Get the necessary licences

Before you can embark on a cross-selling strategy, you must obtain the training and the licences to sell the various products, such as life insurance products and mutual funds, that you want to offer. Doing so, Sceeles says, will equip you to provide the right advice and the components of an effective financial plan.

If you are an insurance advisor, you might consider obtaining a mutual fund licence or a securities licence.

“Sometimes,” Sceeles notes, “licensing requirements are dictated by your firm.”

Inform your clients

Make sure your clients are aware of the full range of products and services you offer, D’Aversa says, even if they are not interested in these products currently.

Tell your clients, at the beginning of your relationship, how you will be able to help them, then keep reminding them of what you can provide to fulfil their needs.

Clients expect you to offer as broad a range of products as possible, Sceeles says: “You want to leave the door open for future conversations.”

Maintain your knowledge

Sceeles advises keeping abreast of new products and financial services trends so that you are always in a position to discuss new ideas with clients and offer them the best possible advice. Make use of the training and marketing resources offered by product providers.

Today’s media-savvy clients are constantly reading up on financial trends, Sceeles says. You would not want to be taken by surprise by a question.

Leverage your resources

Ensure that you have the resources to cross-sell. Draw on the capabilities of your team. Make sure your team members are aware of both the importance of cross-selling and your strategic push in this area.

In some cases, D’Aversa says, it might be beneficial to partner with a team member whose expertise complements yours in order to introduce a client to another product category.

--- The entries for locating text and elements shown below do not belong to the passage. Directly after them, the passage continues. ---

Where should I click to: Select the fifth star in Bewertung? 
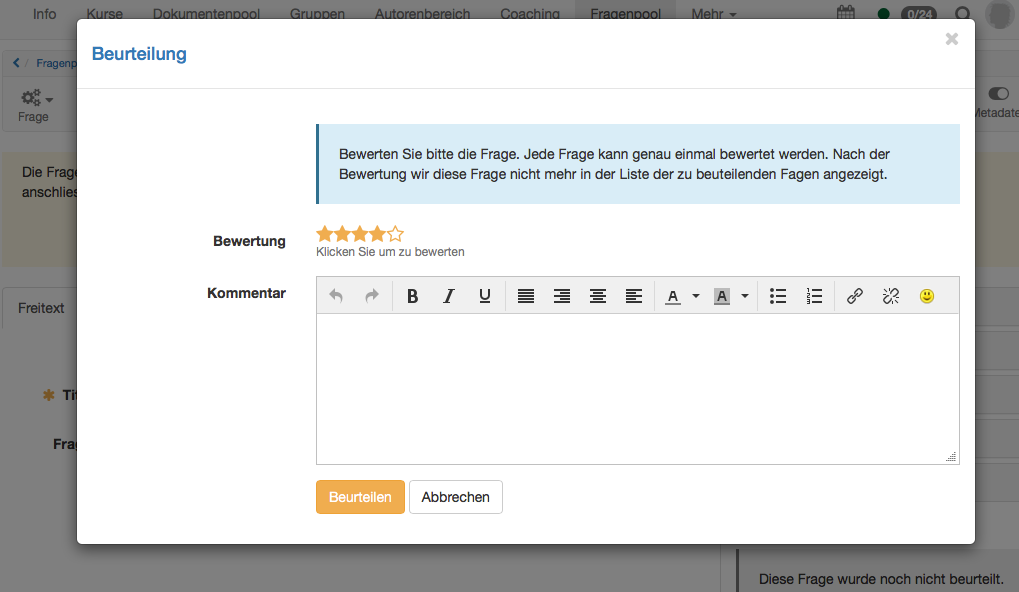click(395, 234)
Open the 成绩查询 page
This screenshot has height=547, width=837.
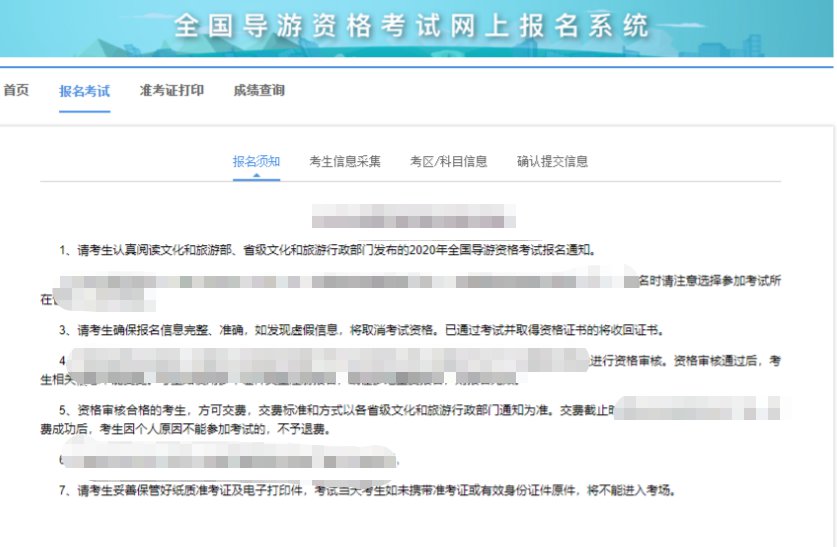[259, 91]
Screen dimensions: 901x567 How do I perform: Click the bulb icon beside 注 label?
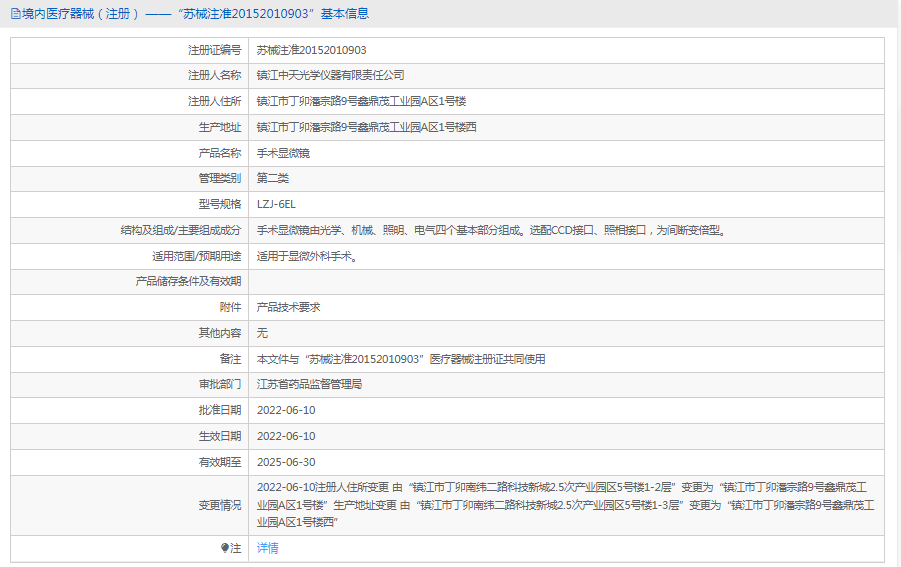(x=224, y=548)

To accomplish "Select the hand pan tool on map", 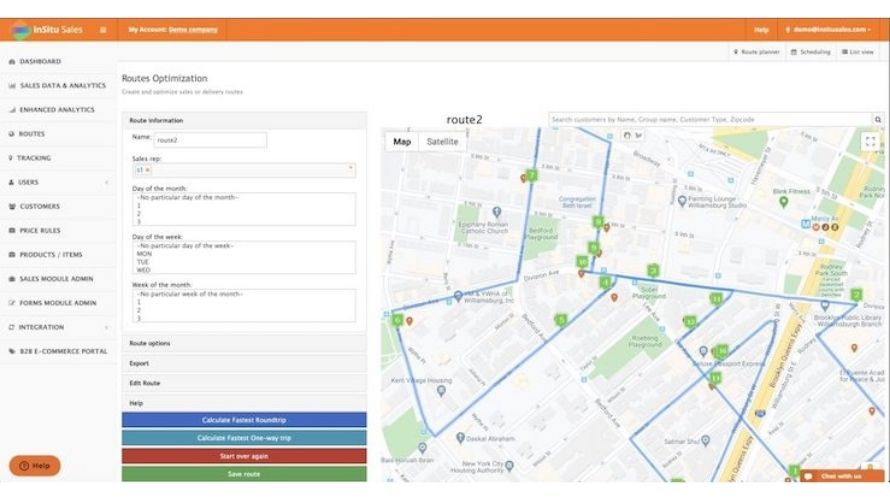I will pyautogui.click(x=627, y=134).
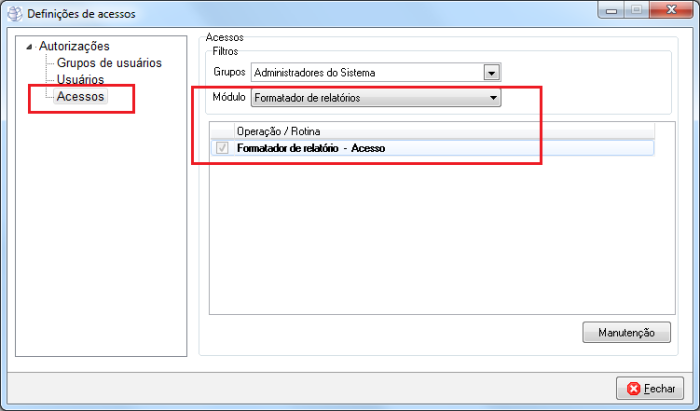Minimize the Definições de acessos window

point(612,10)
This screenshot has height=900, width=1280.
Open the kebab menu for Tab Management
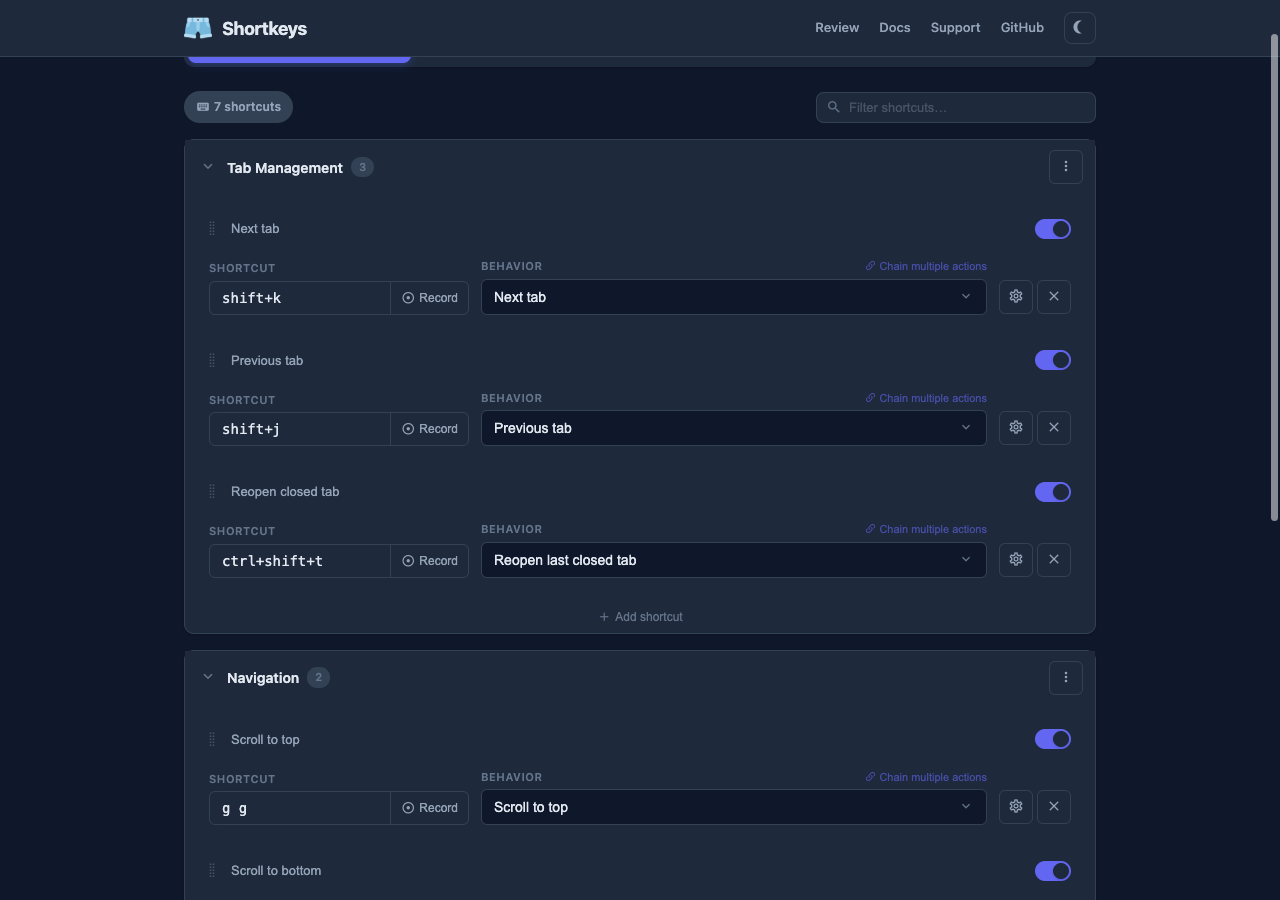point(1065,166)
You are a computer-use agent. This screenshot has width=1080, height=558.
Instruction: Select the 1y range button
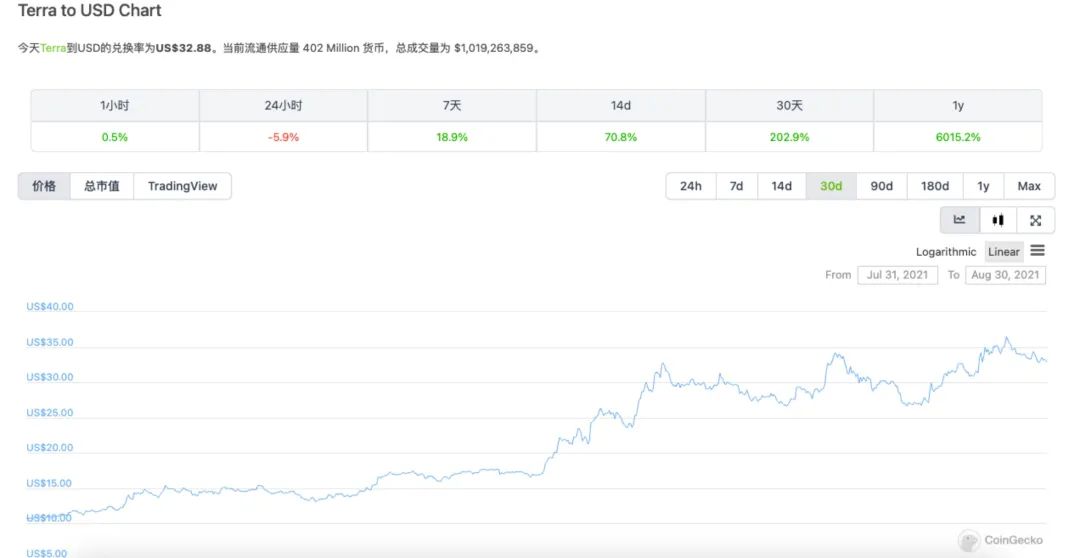(983, 186)
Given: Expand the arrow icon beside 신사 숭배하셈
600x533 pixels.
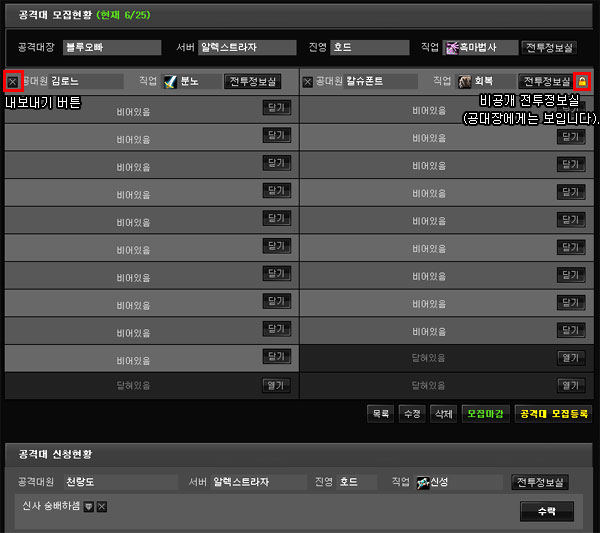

Make every client meeting count

Every meeting you hold with a client – not just your first meeting – should be structured as a “discovery meeting,” D’Aversa says, in which you ask questions to find out as much about that client as you can. Ask about changes in the client’s life and his or her financial goals.

“Discuss the value of your financial planning process at each encounter,” D’Aversa adds.

Clients’ circumstances change over time, Sceeles notes. When they get married, experience a divorce, have children, change jobs or experience the death of a parent, these changes will have an effect on their long- and short-term goals. That, he says, makes it necessary to revisit “know your client” documentation. These changes may present cross-selling opportunities.

Sceeles recommends keeping a checklist of issues you would like to discuss with each client. You might even discover the need for a new product during an informal conversation about a client’s situation.

Hold regular client reviews

Meeting with your clients frequently, Yates says, enables you to understand their changing circumstances and needs better.

Sceeles suggests spreading appointments with each client throughout the year to get more in-depth, productive information.

“Never assume,” he adds, “[that] you know everything about your clients that you need to know.”

Don’t be a “sales” person

Avoid focusing on the sale of products, Sceeles says. Instead, focus on each client’s personal circumstances.

“Often,” he says, “clients are not aware that they have a need.”

Your client might not be interested in a particular product at a given time for any of a number of reasons. Perhaps it is an insurance product the client does not need at the moment. But you can “plant the seed,” Sceeles adds, for a discussion at a future meeting regarding a particular product that suits that client’s needs.

Hartman recommends saying to clients: “Next time we meet, we should discuss this topic.”

This strategy opens the door to discussions that could lead to cross-selling opportunities that benefit both you and your clients.